## WHAT YOU NEED TO DO
In the Section 65B case summary, change "cassette" to "tape" and write out the passage from "3. Vikram Sing" to "admitting into evidence.".

## SELECTED EXTRACT
^^^^

IV. MARCH OF LAW ON SECTION 65B EVIDENCE ACT TILL JULY 14, 2020:


  1. State (N.C.T. of Delhi) v. Navjot Sandhu[7]: A two-judge bench of the Supreme Court, while deciding the admissibility of a print out of computerized call detail records furnished by cellular service providers, held that dehors the conditions mandated under Section 65B of the Evidence Act and that the electronic record could be admissible as secondary evidence under, and on satisfying Sections 63 and 65 of the Evidence Act[8].
  2. Anvar P.V. v. P.K. Basheer & Ors.[9]: A three-judge bench of the Supreme Court, while observing that electronic record are prone to tampering, held that Section 65B Evidence Act deals with the admissibility of an electronic record and that any evidence by means of an electronic record which is printed on a paper or copied in a medium (Computer Output), can be proved only on satisfying the procedure mandated under Section 65B Evidence Act, and that the certificate under Section 65B (4) of Evidence Act is mandatory for admission of a Computer Output, as a secondary evidence. The Supreme Court, importantly, observed that the special provisions of Sections 65A and 65B of the Evidence Act are a complete Code in themselves when it comes to admissibility of evidence of information contained in electronic records. The Supreme Court further held that the certificate under Section 65B (4) of the Evidence Act must be provided when the record is produced into evidence. Overruling Navjot Sandhu, the Hon’ble Court specifically held that a Computer Output shall not admitted as secondary evidence unless the mandate under Section 65B of Evidence Act are satisfied. Lastly, the Hon’ble Court further went on to hold that if the original electronic record itself is sought to be produced into evidence, then the certificate under Section 65B of Evidence Act may not be required.
  3. Vikram Sing & Ors. v. State of Punjab & Ors.[10]: A three-judge bench of the Supreme Court, while deciding whether or not a magnetic tape used to record a conversation ought to have been adduced into evidence along with a certificate under Section 65B (4) of Evidence Act, relying on Anvar P.V. held that for admitting a secondary evidence of electronic record the certificate under Section 65B (4) of Evidence Act is mandatory. The Supreme Court further held that tape recorded conversation, contained in the original cassette used to record the conversation, is a primary evidence and not a secondary evidence. Therefore, since the primary evidence itself is sought to be produced, it does not require a certificate under Section 65B (4) of Evidence Act for being admitting into evidence.

^^^^

## LISTING
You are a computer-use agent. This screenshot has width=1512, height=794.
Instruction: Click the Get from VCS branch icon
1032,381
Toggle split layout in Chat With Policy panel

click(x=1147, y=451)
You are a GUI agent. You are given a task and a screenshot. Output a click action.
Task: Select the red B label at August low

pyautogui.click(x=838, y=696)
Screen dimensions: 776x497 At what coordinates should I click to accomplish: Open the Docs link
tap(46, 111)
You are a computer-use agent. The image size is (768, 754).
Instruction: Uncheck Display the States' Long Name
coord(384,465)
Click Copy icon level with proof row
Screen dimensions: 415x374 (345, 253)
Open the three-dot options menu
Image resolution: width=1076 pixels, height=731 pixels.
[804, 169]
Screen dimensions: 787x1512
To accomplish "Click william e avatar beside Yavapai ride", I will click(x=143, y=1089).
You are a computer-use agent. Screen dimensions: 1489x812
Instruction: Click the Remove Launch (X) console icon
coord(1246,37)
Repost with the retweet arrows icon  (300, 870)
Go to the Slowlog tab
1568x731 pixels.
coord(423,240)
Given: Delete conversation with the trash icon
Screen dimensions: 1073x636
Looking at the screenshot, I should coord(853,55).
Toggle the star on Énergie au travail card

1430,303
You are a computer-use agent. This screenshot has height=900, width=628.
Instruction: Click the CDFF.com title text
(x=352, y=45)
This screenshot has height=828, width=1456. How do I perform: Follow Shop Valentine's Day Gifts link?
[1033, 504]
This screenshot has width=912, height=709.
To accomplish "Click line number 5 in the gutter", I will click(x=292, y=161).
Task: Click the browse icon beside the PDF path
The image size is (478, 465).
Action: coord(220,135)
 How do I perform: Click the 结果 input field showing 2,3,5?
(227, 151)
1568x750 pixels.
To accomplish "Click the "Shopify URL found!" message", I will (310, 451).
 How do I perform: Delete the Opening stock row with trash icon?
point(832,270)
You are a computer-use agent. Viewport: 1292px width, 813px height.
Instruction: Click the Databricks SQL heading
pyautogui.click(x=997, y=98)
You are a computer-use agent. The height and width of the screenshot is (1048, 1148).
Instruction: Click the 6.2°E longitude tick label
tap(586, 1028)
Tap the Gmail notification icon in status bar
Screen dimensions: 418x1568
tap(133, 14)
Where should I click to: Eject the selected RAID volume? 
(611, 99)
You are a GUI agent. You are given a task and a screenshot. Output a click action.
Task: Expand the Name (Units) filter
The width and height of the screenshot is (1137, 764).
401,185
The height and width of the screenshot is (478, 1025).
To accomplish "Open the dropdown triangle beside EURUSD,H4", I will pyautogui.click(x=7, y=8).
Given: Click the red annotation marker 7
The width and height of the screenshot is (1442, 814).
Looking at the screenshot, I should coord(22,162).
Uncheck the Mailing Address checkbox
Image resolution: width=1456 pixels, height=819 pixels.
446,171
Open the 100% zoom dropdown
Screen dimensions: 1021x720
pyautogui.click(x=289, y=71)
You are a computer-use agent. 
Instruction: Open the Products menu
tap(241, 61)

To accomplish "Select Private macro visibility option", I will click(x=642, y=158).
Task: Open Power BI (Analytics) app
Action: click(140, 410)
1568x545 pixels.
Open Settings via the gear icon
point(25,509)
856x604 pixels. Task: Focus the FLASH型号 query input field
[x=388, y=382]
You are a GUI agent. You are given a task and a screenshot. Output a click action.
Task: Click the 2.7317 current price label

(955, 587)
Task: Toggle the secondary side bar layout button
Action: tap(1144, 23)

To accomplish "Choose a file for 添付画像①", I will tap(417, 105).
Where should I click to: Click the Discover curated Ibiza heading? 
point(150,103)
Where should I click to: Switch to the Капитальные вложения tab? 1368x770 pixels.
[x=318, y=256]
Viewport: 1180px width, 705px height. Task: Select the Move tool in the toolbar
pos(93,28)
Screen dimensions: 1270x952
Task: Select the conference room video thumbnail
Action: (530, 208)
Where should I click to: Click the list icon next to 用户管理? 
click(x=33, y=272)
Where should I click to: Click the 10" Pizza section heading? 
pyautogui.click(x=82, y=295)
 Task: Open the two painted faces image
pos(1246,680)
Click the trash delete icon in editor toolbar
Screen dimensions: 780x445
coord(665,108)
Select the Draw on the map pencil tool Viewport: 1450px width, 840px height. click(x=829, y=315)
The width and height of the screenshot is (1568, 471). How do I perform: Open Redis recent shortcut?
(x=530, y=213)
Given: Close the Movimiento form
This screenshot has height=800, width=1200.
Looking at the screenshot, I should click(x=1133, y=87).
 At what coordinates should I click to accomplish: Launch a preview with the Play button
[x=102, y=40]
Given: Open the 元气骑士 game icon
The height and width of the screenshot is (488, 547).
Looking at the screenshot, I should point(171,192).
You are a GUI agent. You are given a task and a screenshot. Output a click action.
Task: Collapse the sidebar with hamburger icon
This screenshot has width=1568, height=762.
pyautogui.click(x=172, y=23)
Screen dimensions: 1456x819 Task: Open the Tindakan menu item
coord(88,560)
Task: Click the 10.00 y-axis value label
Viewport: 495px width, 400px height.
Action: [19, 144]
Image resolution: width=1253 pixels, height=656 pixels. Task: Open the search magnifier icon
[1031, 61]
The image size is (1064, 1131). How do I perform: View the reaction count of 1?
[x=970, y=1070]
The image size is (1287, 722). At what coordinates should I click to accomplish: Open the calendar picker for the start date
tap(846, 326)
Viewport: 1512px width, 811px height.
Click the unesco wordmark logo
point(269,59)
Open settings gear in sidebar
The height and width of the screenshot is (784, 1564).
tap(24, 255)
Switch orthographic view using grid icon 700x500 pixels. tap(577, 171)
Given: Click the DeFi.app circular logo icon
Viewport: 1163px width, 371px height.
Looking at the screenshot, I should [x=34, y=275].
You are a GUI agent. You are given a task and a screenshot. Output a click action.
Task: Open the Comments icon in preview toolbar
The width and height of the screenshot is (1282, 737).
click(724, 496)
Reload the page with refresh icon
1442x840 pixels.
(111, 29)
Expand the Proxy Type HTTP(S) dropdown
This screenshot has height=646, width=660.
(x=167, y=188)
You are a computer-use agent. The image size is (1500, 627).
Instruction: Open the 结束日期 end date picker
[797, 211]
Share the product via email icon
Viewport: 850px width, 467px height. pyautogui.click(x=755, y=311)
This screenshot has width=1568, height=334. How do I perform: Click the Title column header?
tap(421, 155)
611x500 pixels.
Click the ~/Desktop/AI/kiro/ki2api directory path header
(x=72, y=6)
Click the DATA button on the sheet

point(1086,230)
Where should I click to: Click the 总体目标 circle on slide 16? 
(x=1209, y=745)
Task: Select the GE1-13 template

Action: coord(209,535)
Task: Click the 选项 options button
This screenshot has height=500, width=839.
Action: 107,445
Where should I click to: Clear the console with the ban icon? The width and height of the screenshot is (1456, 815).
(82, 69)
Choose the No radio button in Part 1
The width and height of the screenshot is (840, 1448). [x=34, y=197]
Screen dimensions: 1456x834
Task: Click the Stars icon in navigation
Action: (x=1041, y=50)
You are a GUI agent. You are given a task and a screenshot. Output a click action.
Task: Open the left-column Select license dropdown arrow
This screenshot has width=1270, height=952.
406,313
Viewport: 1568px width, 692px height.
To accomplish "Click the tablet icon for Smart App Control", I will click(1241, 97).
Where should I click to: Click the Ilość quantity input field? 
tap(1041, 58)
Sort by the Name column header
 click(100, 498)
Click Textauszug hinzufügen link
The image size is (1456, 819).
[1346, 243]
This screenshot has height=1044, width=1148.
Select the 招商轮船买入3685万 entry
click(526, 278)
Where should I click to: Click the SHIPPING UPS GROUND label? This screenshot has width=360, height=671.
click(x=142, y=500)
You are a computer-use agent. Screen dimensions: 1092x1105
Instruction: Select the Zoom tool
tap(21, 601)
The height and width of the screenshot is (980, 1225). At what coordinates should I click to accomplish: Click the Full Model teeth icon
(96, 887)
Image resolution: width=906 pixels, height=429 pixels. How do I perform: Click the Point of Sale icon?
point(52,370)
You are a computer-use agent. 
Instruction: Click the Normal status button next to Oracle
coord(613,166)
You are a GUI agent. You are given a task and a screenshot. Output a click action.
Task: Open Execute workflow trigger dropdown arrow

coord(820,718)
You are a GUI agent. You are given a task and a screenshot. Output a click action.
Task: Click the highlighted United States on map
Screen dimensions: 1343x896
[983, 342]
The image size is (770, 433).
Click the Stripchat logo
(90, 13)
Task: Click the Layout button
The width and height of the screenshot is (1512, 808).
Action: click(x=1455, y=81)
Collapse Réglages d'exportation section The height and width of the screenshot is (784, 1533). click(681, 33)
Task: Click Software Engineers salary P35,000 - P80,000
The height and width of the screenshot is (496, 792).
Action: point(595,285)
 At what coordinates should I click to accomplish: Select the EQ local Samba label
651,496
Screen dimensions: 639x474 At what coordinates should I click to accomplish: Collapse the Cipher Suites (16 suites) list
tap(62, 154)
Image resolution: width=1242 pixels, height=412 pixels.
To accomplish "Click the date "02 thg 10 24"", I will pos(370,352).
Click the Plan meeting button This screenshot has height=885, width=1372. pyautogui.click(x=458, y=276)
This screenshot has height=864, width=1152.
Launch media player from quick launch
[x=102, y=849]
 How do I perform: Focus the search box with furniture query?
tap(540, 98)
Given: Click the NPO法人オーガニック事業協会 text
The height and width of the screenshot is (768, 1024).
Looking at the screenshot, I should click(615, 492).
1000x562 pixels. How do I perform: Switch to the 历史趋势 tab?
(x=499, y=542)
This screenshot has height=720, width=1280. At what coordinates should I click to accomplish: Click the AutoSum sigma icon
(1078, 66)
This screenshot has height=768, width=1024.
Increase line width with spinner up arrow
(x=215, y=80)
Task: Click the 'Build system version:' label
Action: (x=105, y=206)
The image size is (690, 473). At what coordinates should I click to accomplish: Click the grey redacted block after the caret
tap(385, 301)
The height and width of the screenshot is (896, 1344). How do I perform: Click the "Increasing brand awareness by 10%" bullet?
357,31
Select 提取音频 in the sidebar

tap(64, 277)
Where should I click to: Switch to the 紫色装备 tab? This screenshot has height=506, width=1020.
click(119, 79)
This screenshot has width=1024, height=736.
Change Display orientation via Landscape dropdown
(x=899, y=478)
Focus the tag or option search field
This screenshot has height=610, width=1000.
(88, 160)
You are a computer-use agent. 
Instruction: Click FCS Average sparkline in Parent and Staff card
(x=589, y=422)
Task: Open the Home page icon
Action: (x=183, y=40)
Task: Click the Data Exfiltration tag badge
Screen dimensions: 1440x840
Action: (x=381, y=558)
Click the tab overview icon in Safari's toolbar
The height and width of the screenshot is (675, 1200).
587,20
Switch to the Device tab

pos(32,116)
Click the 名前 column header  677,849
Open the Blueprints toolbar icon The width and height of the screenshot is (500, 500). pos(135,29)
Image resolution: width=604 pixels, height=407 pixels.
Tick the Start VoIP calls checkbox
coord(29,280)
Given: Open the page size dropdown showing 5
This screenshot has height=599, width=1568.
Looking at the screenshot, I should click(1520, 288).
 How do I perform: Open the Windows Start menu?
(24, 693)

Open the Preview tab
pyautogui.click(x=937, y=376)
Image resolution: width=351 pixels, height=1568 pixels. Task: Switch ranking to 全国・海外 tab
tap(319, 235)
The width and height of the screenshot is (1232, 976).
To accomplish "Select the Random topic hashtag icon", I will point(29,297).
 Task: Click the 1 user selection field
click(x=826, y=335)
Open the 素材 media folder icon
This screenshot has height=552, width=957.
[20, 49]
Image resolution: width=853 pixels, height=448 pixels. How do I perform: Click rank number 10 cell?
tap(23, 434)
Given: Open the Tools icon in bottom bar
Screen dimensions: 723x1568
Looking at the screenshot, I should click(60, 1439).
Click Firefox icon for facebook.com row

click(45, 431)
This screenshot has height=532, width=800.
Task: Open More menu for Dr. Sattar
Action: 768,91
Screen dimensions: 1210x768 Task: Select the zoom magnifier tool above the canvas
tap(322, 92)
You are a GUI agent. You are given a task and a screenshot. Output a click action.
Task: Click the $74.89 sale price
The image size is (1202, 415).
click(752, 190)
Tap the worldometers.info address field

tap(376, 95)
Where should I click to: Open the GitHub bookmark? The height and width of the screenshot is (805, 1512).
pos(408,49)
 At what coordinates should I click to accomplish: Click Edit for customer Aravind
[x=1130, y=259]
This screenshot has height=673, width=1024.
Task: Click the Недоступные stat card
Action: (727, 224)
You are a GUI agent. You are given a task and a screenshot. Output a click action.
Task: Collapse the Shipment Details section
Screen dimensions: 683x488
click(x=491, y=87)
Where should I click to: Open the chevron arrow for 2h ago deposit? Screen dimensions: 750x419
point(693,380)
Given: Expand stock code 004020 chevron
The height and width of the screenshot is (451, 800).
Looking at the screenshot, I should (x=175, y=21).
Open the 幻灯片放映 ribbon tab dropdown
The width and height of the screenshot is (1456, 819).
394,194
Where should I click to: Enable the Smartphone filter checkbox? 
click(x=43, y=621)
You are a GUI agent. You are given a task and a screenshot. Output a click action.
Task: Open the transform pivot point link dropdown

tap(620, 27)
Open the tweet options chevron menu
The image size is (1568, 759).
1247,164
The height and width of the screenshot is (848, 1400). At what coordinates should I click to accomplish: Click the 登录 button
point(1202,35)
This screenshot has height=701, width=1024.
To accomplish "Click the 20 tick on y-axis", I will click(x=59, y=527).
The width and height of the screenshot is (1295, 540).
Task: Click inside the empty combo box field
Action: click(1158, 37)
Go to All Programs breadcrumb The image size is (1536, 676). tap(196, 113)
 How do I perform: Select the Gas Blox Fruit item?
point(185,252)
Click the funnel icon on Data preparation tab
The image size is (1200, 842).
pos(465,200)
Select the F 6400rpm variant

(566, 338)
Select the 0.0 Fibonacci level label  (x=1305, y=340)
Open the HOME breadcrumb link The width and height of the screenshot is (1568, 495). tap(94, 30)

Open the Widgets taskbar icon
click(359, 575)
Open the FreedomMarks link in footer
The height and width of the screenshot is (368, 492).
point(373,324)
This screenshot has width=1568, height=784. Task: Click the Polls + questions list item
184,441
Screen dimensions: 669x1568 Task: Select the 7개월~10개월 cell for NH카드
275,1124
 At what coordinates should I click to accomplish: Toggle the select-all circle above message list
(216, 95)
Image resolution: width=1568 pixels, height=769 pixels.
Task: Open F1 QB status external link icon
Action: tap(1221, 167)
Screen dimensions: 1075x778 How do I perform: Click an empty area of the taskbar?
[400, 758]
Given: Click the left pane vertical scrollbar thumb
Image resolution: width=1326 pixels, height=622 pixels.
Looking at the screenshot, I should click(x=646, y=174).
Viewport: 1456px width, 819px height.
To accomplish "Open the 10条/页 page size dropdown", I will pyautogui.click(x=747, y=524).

^^^^

## FINISHED TASK
3. Vikram Sing & Ors. v. State of Punjab & Ors.[10]: A three-judge bench of the Supreme Court, while deciding whether or not a magnetic tape used to record a conversation ought to have been adduced into evidence along with a certificate under Section 65B (4) of Evidence Act, relying on Anvar P.V. held that for admitting a secondary evidence of electronic record the certificate under Section 65B (4) of Evidence Act is mandatory. The Supreme Court further held that tape recorded conversation, contained in the original tape used to record the conversation, is a primary evidence and not a secondary evidence. Therefore, since the primary evidence itself is sought to be produced, it does not require a certificate under Section 65B (4) of Evidence Act for being admitting into evidence.